━━━ Stored data
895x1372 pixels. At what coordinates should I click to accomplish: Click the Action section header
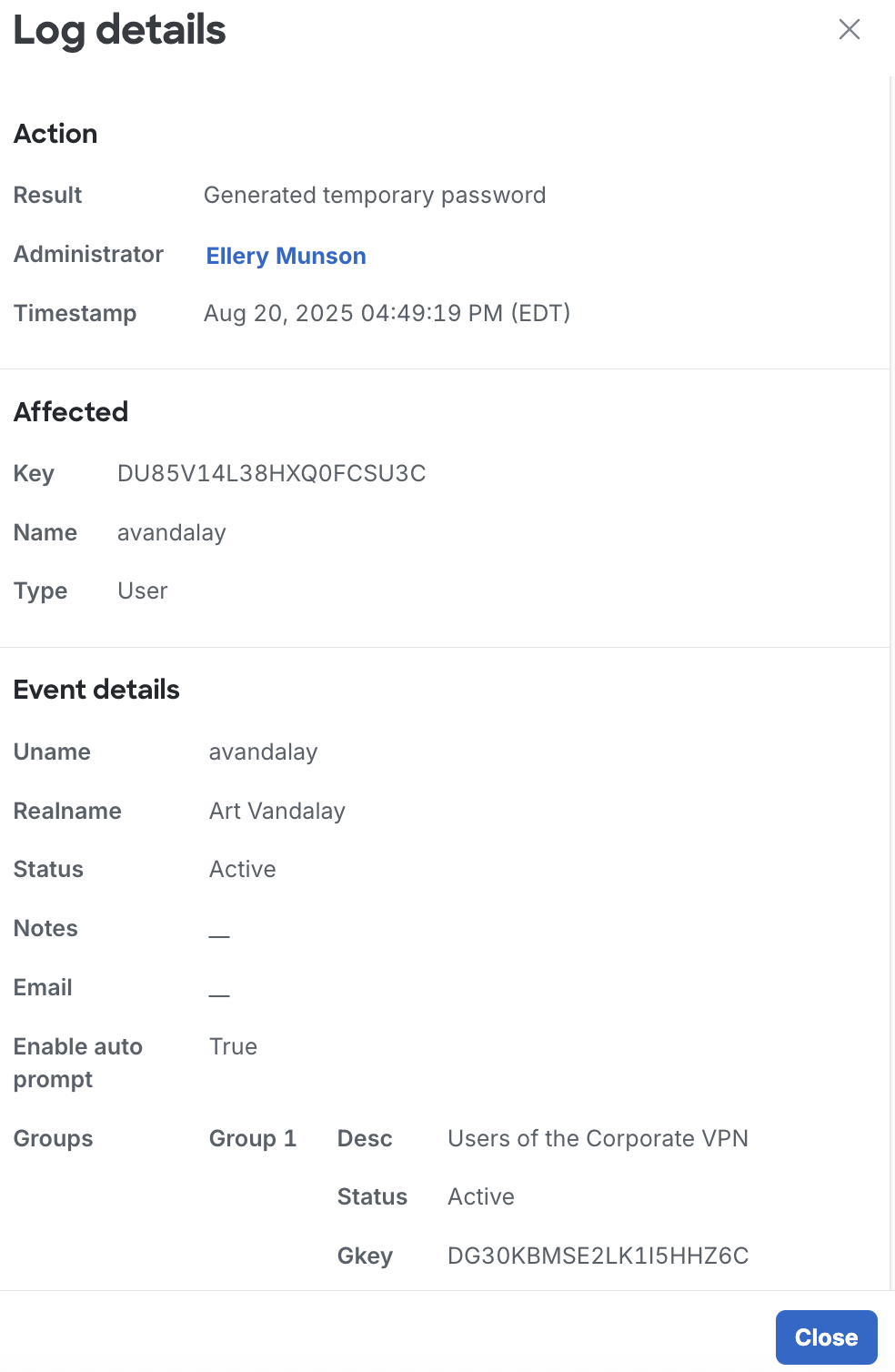[55, 134]
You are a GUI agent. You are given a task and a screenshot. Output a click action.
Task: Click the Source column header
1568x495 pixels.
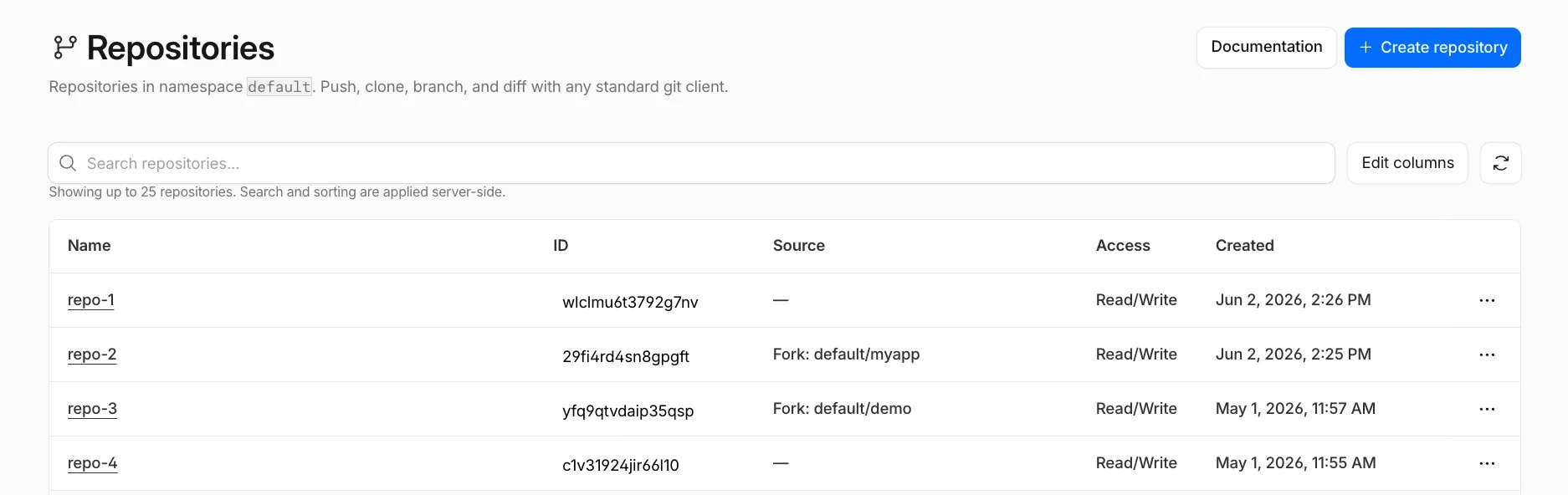(798, 246)
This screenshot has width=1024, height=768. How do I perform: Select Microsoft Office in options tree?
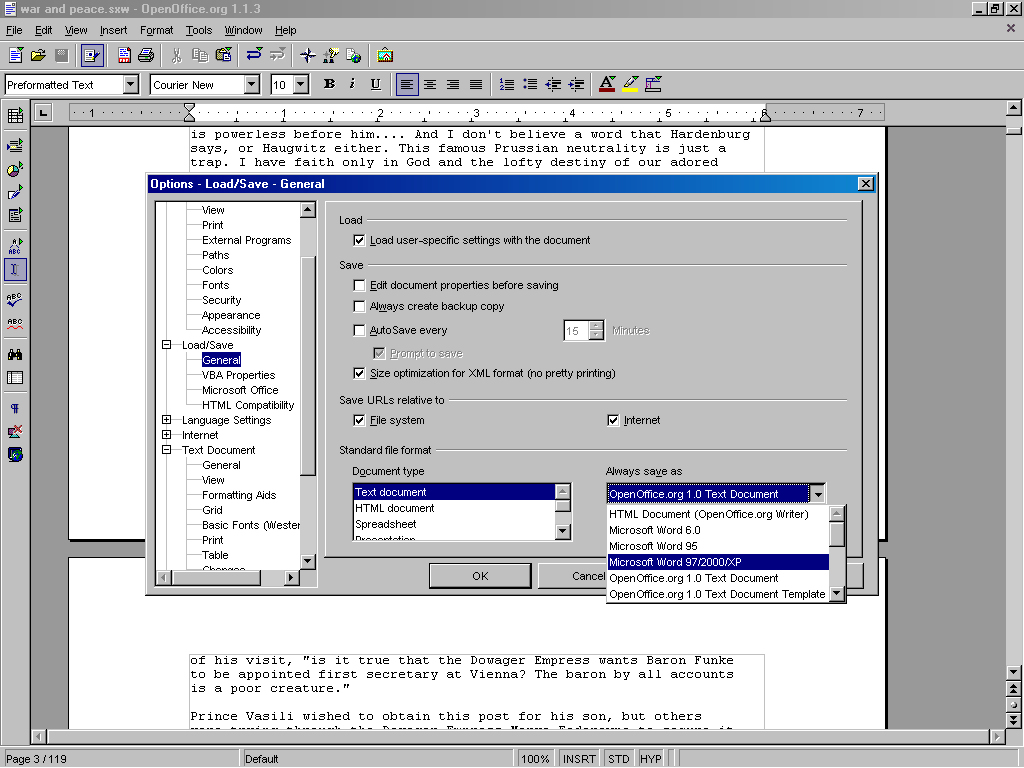pyautogui.click(x=240, y=390)
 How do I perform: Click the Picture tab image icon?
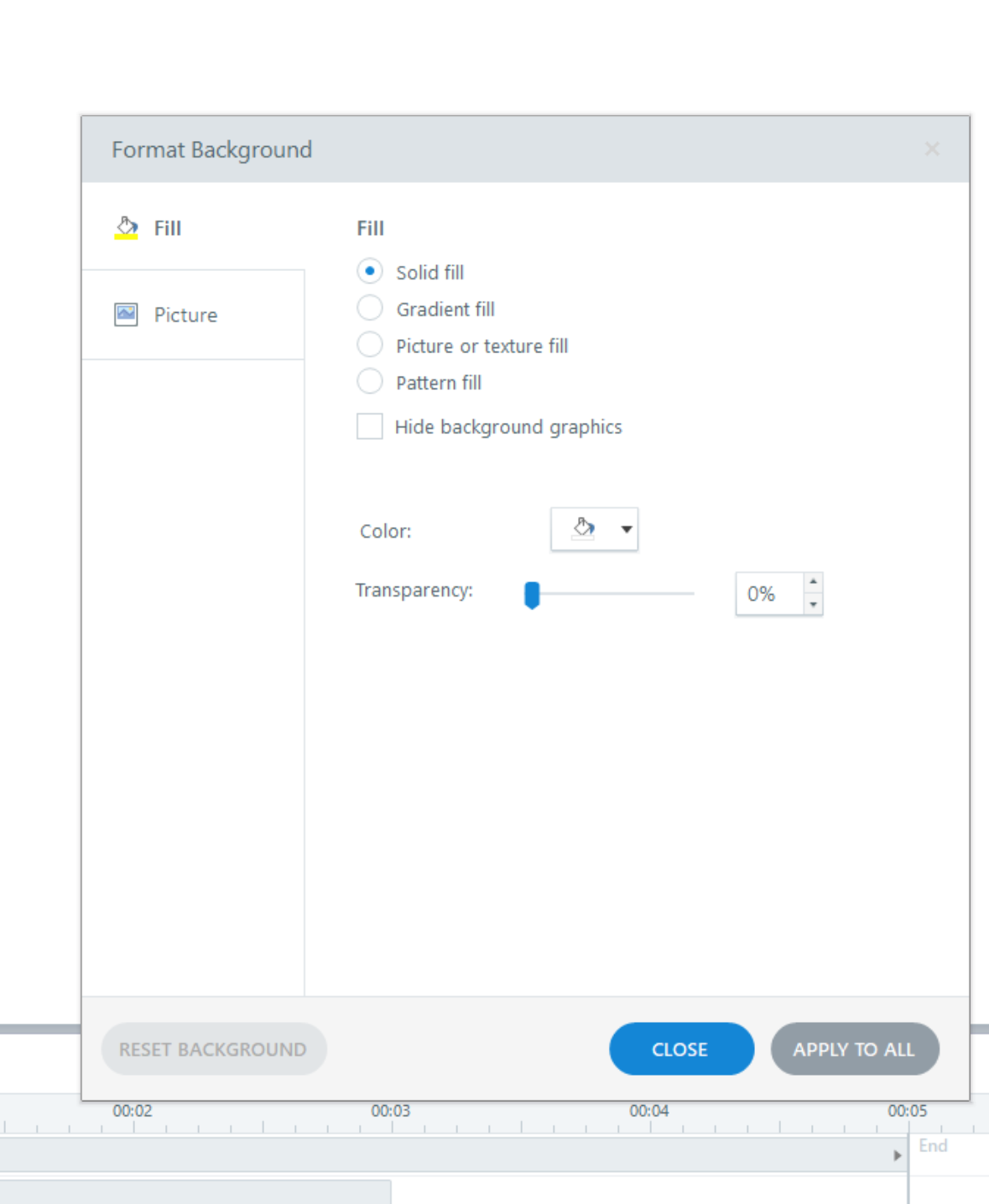click(126, 315)
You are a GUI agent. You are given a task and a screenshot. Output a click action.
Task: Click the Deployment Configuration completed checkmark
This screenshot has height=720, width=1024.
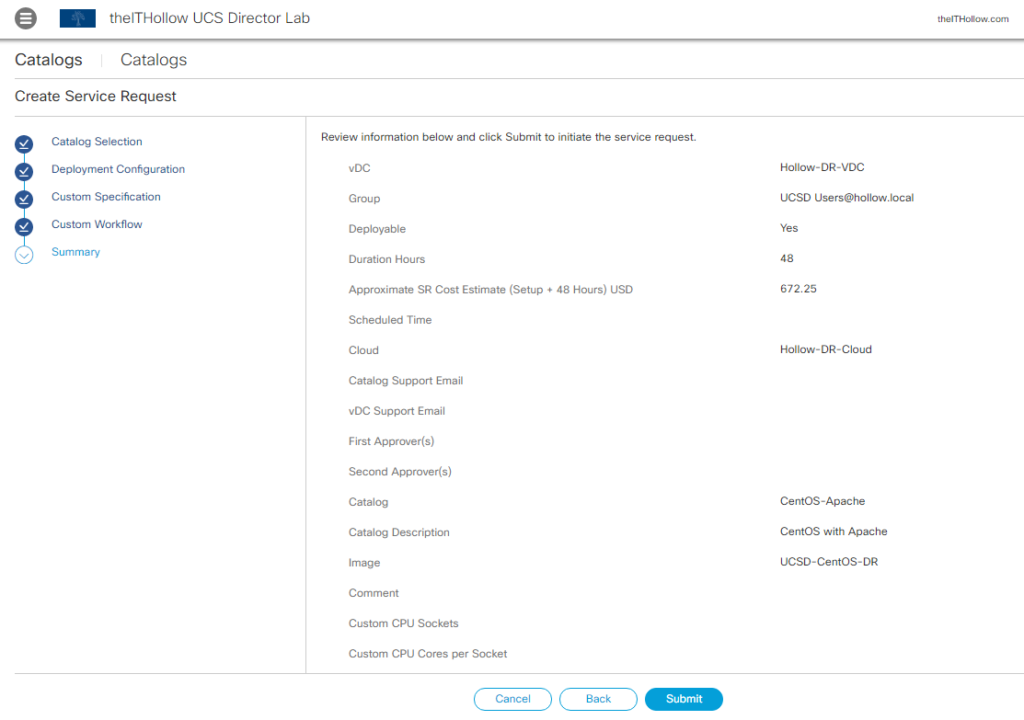point(23,171)
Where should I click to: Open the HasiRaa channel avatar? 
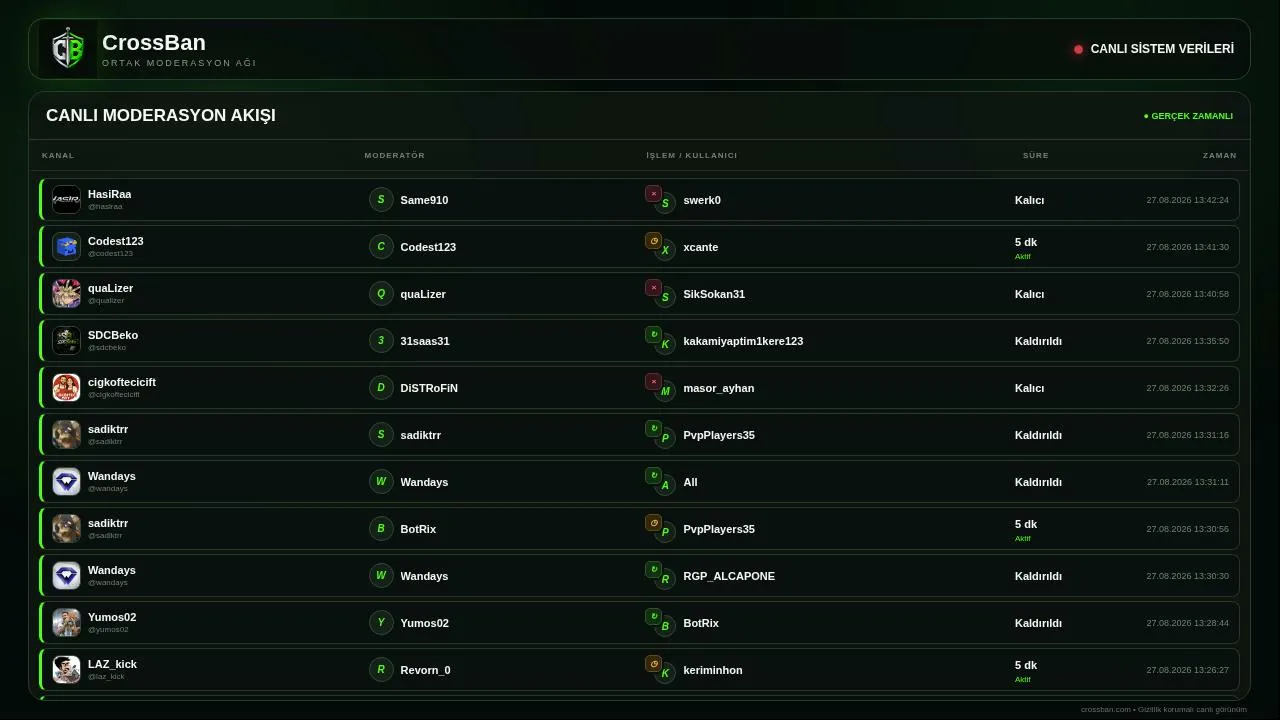click(x=66, y=200)
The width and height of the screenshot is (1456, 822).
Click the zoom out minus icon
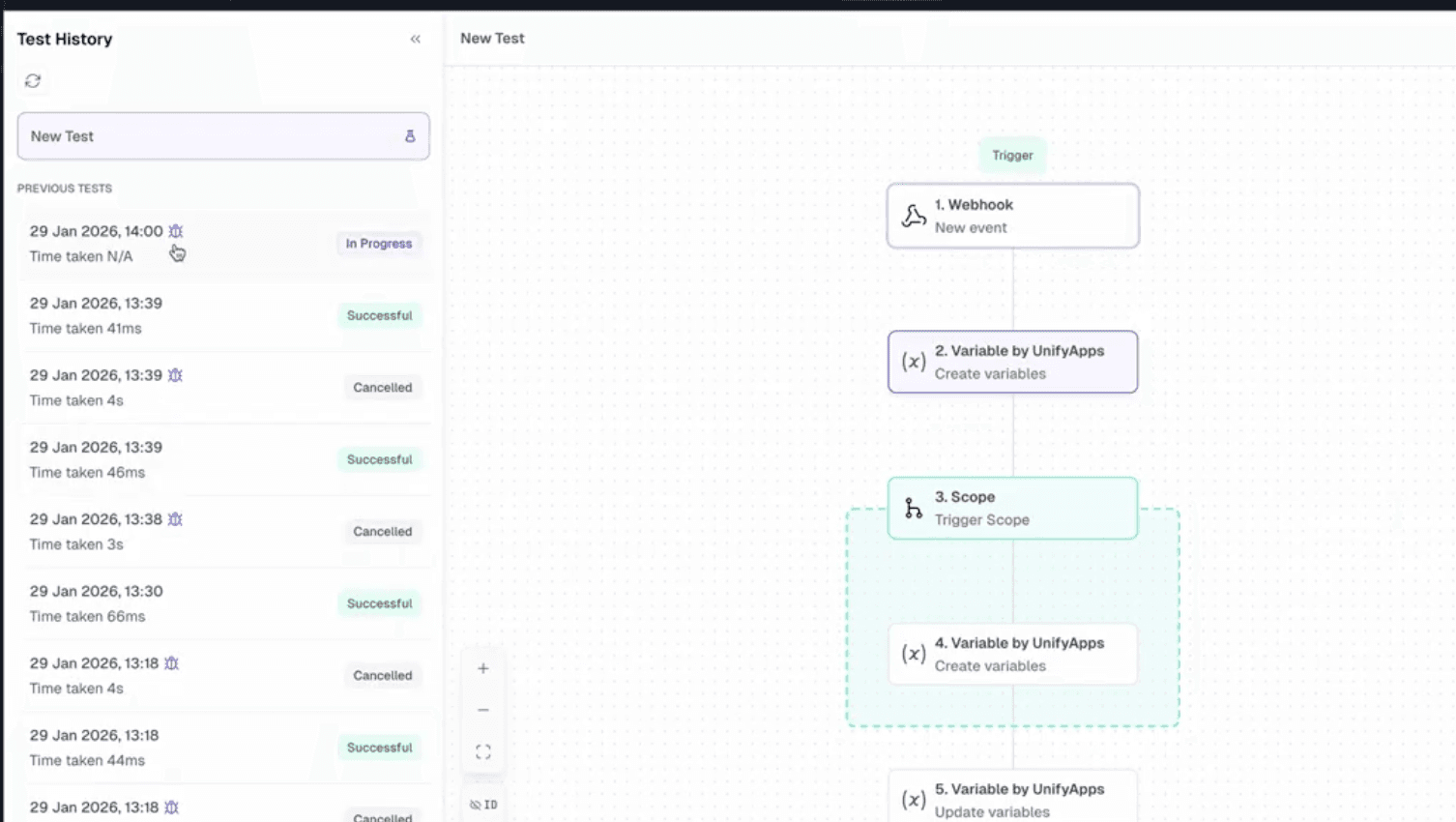point(483,710)
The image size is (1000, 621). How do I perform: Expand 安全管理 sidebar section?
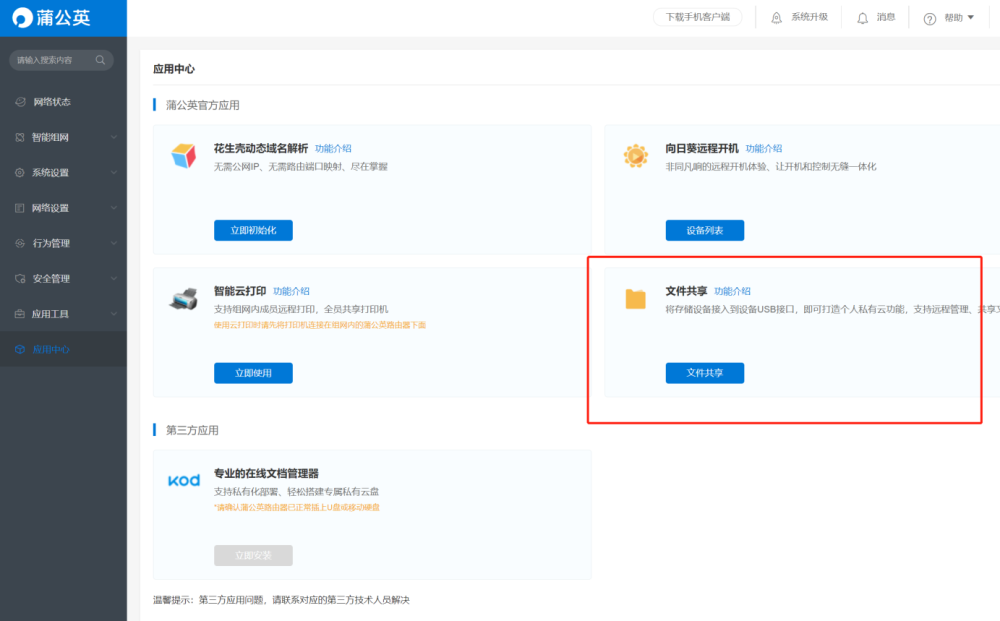tap(64, 279)
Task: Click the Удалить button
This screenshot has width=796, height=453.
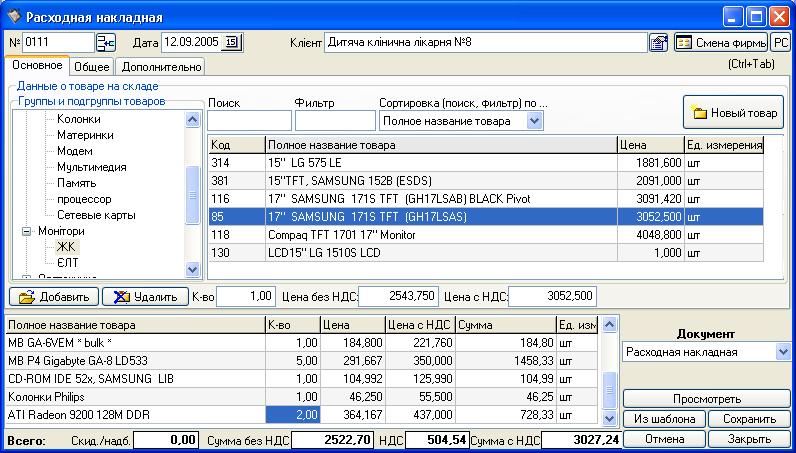Action: click(x=145, y=296)
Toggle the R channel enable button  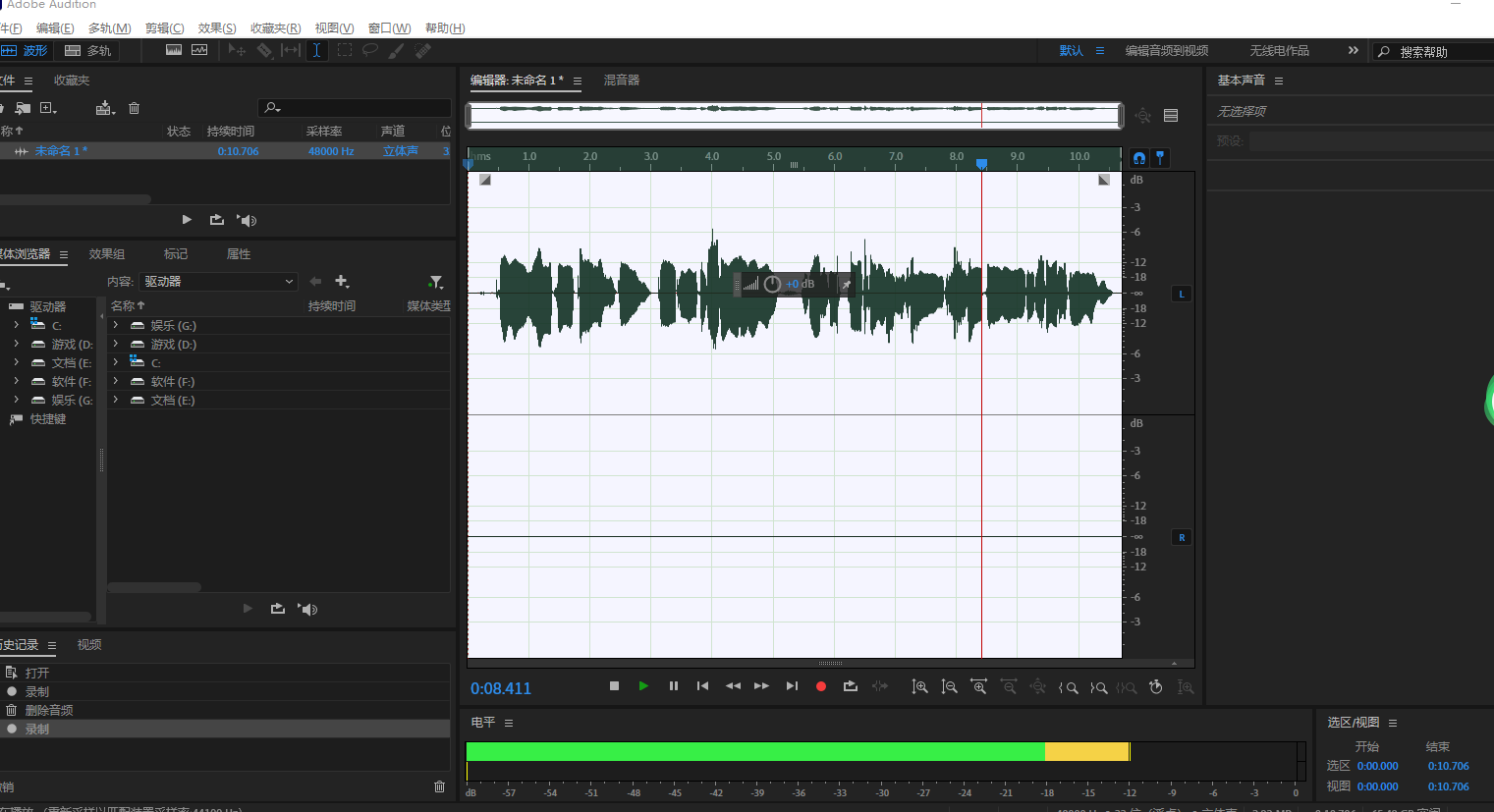coord(1181,537)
━━━━━━
# Your goal
Reproduce only the lines from the first line of the entries through the line containing "The width and", exactly and with both ends kept. Omit the pictures.

# Problem solution
895x1372 pixels. At what coordinates should I click to accomplish: Click the Action section header
[55, 134]
You are a GUI agent. You are given a task and a screenshot. Output a click action.
Task: Click the Source column header
1568x495 pixels.
(798, 246)
This screenshot has width=1024, height=768. How do I perform: Select Microsoft Office in options tree?
pyautogui.click(x=240, y=390)
 How do I perform: Click the Picture tab image icon?
click(126, 315)
You are a GUI agent. You are given a task and a screenshot. Output a click action.
Task: Click the Deployment Configuration completed checkmark
This screenshot has height=720, width=1024.
point(23,171)
Where should I click to: Open the HasiRaa channel avatar? 
click(x=66, y=200)
The width and height of the screenshot is (1456, 822).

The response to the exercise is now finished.